>>>>>

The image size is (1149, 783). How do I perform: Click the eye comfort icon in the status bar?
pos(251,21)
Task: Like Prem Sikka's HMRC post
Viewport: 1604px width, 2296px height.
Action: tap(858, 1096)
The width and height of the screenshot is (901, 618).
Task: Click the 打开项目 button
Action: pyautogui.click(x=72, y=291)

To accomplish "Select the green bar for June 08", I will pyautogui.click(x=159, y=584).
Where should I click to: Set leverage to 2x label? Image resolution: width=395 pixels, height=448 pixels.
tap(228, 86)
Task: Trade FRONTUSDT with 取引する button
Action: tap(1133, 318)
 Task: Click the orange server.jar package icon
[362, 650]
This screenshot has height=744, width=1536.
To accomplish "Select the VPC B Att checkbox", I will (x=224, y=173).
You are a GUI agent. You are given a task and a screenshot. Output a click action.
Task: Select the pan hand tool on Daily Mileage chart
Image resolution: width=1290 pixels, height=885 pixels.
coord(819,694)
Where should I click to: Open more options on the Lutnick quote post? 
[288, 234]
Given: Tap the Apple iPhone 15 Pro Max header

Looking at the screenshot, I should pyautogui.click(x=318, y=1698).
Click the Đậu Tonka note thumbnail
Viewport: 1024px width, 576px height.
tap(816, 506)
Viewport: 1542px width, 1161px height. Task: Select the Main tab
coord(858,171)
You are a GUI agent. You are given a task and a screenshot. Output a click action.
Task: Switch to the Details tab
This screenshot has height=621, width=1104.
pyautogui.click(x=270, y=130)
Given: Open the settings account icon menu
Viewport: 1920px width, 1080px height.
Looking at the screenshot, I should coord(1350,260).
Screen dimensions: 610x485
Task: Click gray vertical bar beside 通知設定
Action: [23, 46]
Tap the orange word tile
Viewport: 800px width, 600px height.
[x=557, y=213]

<<<<<

◆ TASK REQUIREMENTS: Once you find the line containing "Task: Like Prem Sikka's HMRC post", stop: reproduce exactly that line and every line of the data before it, and nothing else.

◆ ANSWER FOR THE TASK:
The image size is (1149, 783). How do I perform: Click the eye comfort icon in the status bar?
pos(251,21)
Task: Like Prem Sikka's HMRC post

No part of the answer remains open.